France mourns priest allegedly killed by man he had sheltered

Police in Vendée say man awaiting trial for Nantes cathedral fire confessed to murder

The 60-year-old French Catholic priest was found in his room in the monastery at Saint-Laurent-sur-Sèvre, western France. Photograph: Sebastien Salom-Gomis / AFP via Getty

A 40-year-old man turned himself in to gendarmes in Vendée, western France, on Monday morning and confessed to having murdered Fr Olivier Maire (60), superior general of the order of Montfortain missionary priests in Vendée.

Fr Olivier was found in his room in the monastery at Saint-Laurent-sur-Sèvre. He had suffered blows, according to a police source quoted by the Agence France Presse.

Emmanuel Abayisenga, the alleged killer, is a Rwandan asylum seeker who had been interned in a psychiatric hospital from June 20th until July 29th, 2021. He was lodged by Fr Olivier in the monastery before and after his internment. He was returned to psychiatric care on Monday night.

The deputy prosecutor of La Roche-sur-Yon, Yannick Le Goater, said there was no question of radicalisation or terrorism. It was Fr Olivier who had called the gendarmerie last June 20th to alert the authorities that Mr Abayisenga wanted to leave the monastery, he added.


Santino Brembilla, the leader of the Montfortain fathers, told France Info radio that the order was "in a state of intense suffering" over the priest's murder. "He was a religious man of great value. He was a specialist of our spirituality."

The Montfortain order is known for taking care of people no one else will look after.

Fr Olivier had grown up in Besançon, studied in Rome and lived in Uganda before settling in Vendée. President Emmanuel Macron rendered homage to the priest "in the name of the nation". Photographs of the victim show a smiling man with a gentle expression, grey hair and beard and glasses. "Generosity and love of others were written on his face," Mr Macron said.

On July 26th, 2016, Fr Jacques Hamel was stabbed to death while saying Mass in a small town near Rouen by two young North African Arabs affiliated with the Islamic State group.

Mr Abayisenga arrived in France in 2013 and was awaiting trial on charges of having set fire to Nantes cathedral in July 2020. A Catholic, he was a volunteer in the diocese of Nantes and was entrusted with responsibility for locking the cathedral. He confessed to the arson attack and was under police surveillance. Three expulsion orders had been lodged against Mr Abayisenga, in 2016, 2017 and 2019.

Political issue

The murder case quickly became a political issue. "In France, you can be an illegal alien, set fire to the Nantes cathedral, never be deported and murder a priest," the far right-wing leader Marine Le Pen tweeted.
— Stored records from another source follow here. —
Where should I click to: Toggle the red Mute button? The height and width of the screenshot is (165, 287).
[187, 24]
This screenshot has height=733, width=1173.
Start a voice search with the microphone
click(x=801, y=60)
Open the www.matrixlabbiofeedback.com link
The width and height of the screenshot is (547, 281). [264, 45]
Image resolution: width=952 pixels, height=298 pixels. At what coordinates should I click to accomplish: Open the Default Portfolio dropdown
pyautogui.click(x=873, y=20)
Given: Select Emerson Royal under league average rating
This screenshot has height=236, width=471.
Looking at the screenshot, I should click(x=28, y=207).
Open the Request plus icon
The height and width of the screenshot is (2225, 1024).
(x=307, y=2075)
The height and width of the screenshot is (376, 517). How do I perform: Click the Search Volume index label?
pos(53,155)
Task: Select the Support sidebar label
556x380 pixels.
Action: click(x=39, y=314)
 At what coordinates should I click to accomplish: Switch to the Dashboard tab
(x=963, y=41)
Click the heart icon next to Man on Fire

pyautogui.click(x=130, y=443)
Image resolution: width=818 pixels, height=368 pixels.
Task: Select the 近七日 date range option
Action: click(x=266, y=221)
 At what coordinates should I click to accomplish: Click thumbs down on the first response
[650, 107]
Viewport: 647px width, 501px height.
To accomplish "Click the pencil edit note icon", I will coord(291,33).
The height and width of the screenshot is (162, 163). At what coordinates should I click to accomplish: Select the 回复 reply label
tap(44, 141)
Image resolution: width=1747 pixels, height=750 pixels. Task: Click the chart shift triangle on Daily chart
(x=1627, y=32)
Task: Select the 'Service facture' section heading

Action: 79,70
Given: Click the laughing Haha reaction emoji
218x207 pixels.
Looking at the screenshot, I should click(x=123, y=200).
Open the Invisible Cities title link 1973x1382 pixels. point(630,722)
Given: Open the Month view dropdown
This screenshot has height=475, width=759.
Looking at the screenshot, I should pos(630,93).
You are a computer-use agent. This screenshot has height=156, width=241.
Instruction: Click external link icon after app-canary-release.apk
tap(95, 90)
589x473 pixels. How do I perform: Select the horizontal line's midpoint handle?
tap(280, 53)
The interior minister, Gérald Darmanin, who visited the scene of the crime, responded to Ms Le Pen’s tweet with indignation: “Rather than expressing compassion to the Catholics who welcomed this murderer, Madam Le Pen wants to have an argument without knowing the facts. This foreigner could not be deported despite an expulsion order, because he was under judiciary surveillance.” Ms Le Pen claimed that Mr Abayisenga could have been deported since 2019.

Mr Abayisenga was described by the Catholic newspaper La Croix as a Hutu whose family had participated in the Hutu genocide against Tutsis when he was 15 years old. His father was executed in reprisals. At the age of 24, he reportedly became an officer in the Rwandan judiciary police, but left his country for France where he applied for political asylum. His application was repeatedly rejected and he was ordered to leave the country. The diocese of Nantes had sponsored him for several years and continued to support him, even after he set fire to the cathedral, the right-wing magazine Valeurs Actuelles reported.

“To attack a priest is always to attack France,” Mr Darmanin said in a press conference in Vendée.

Senator Bruno Retailleau from Vendée described Fr Olivier as "a man of great faith and culture... who said beautiful homilies with Biblical references... He lodged marginal people, in particular the homeless."